- _WHAT YOU NEED TO DO_:
A. From the news article about the Chipotle E. coli outbreak, pull out the passage between "Although the CDC" and "made people sick.", inclusive.
B. In the news article about the Chipotle E. coli outbreak, at what price did Chipotle's stock close on Monday?
#### DOCUMENT SEGMENT
WASHINGTON — Looks like it’s safe to bite into that burrito.
The federal agency that monitors public health says the outbreak of E. coli illness linked to Chipotle restaurants that sickened 60 people appears to be over.
The Centers for Disease Control and Prevention said Monday the most recent illness reported to the agency started on Dec. 1.
Although the CDC closed its investigation, the source of the illness that spread to 14 states is still unknown. Chipotle executives say they may never be able to identify what made people sick.
Denver-based Chipotle Mexican Grill Inc. undertook an aggressive revamping of food preparation methods at its more than 1,900 locations. But the outbreak drove the company’s stock down by 26 percent over the past three months and it warned in December of a potentially sizeable hit to profits.
Its stock rallied following the CDC announcement, closing Monday up $19.67, or 4.3 percent, at $472.64.
“We are pleased that the CDC has concluded its investigation, and we have offered our full cooperation throughout,” the company said in a statement. It added that it’s confident that changes in its preparation methods mean all its food is “delicious and safe.”
########
#### DATA EXTRACT
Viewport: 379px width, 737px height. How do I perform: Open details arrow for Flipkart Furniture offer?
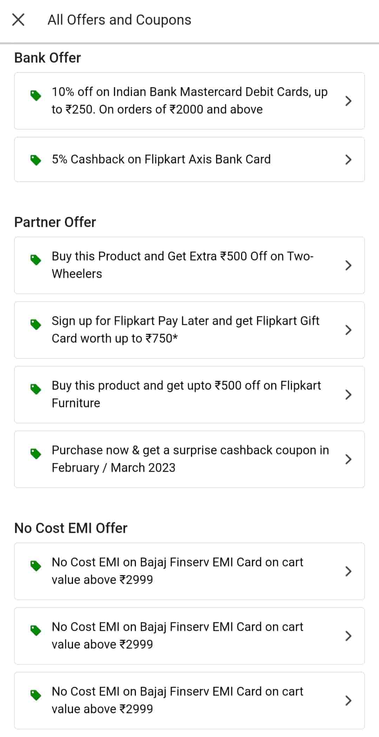pos(348,394)
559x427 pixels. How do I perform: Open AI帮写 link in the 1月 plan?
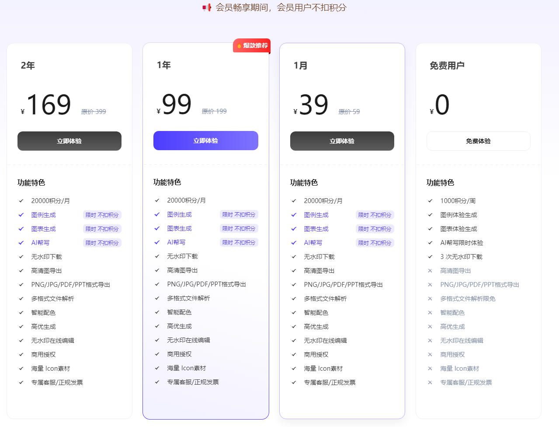click(x=313, y=243)
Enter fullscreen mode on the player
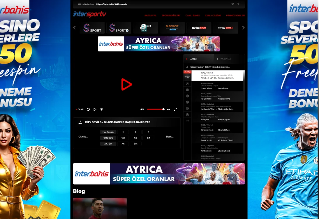This screenshot has width=319, height=219. [x=175, y=109]
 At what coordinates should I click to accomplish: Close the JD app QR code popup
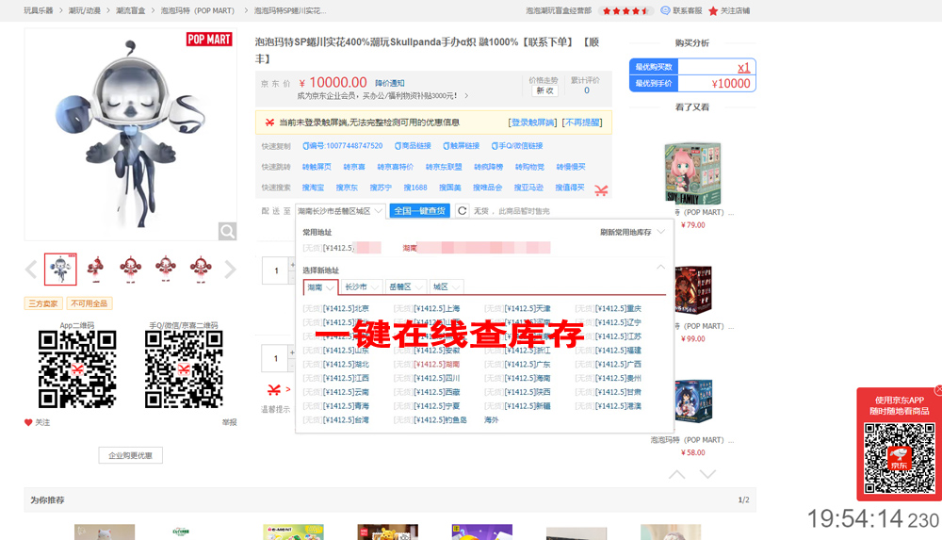(938, 390)
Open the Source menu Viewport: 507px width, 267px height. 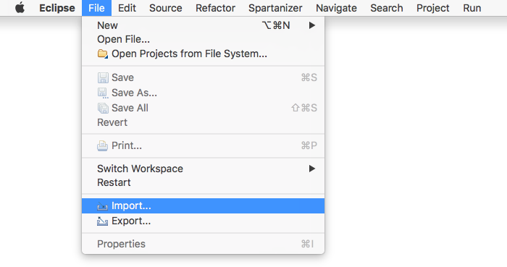point(166,8)
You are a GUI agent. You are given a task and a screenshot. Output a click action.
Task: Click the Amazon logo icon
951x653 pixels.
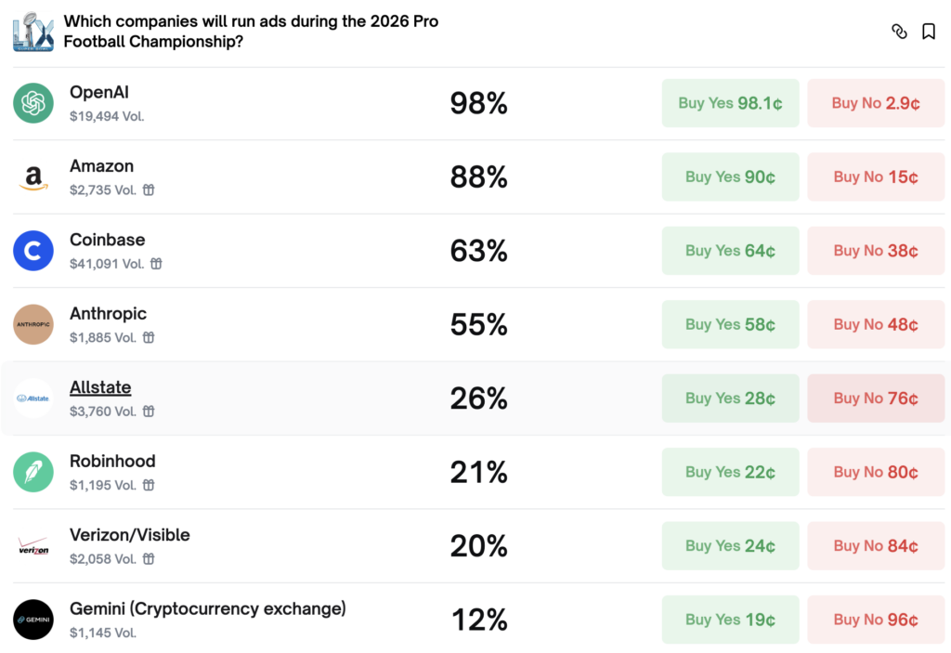33,176
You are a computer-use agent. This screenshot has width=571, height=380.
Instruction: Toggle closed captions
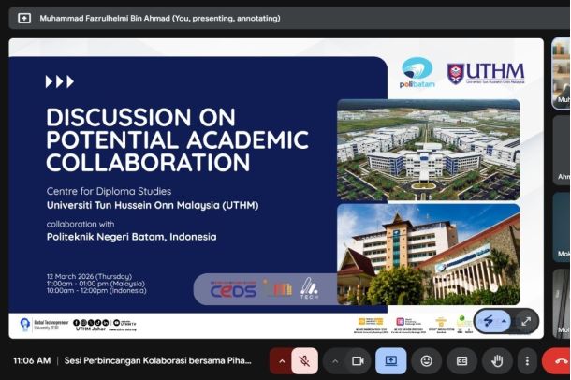tap(461, 360)
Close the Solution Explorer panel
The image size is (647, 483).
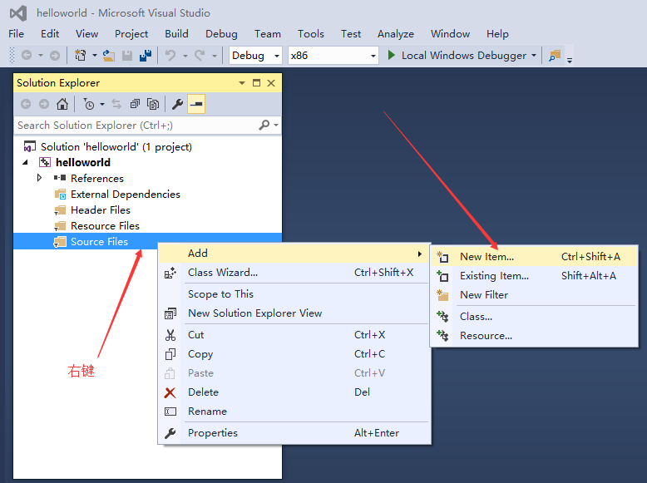pos(271,83)
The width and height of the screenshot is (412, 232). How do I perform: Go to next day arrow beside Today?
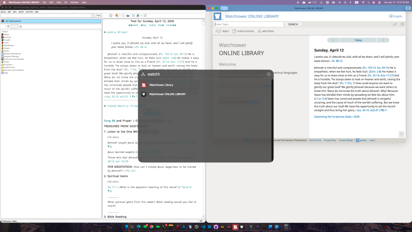click(x=383, y=40)
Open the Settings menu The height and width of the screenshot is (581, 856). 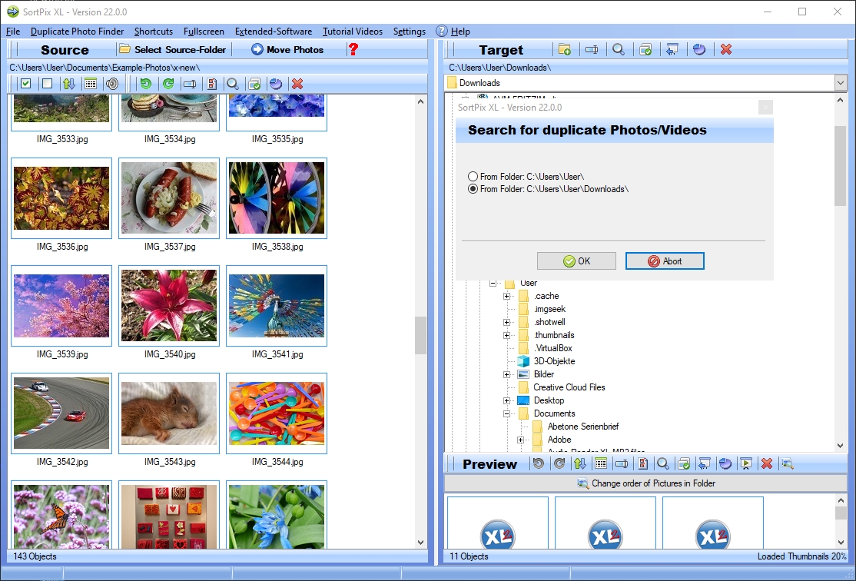tap(409, 32)
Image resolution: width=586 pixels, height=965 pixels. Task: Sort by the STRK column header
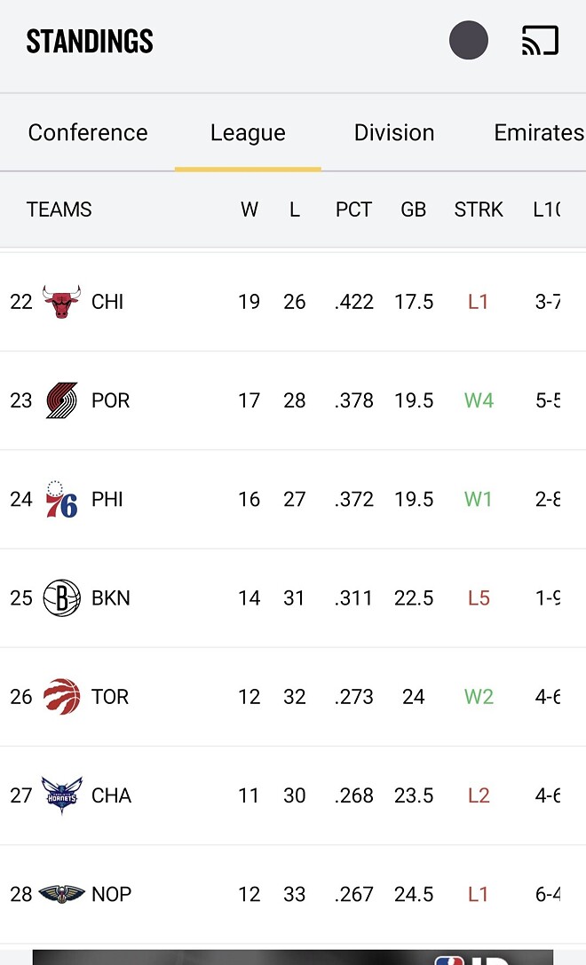click(x=479, y=210)
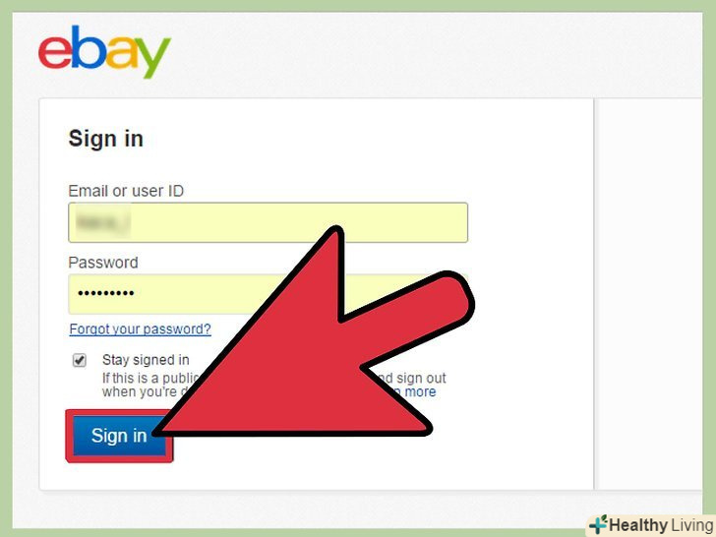Click the empty panel right of form

tap(648, 294)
########
- _EXPECTED OUTPUTS_:
A.
Although the CDC closed its investigation, the source of the illness that spread to 14 states is still unknown. Chipotle executives say they may never be able to identify what made people sick.

B. $472.64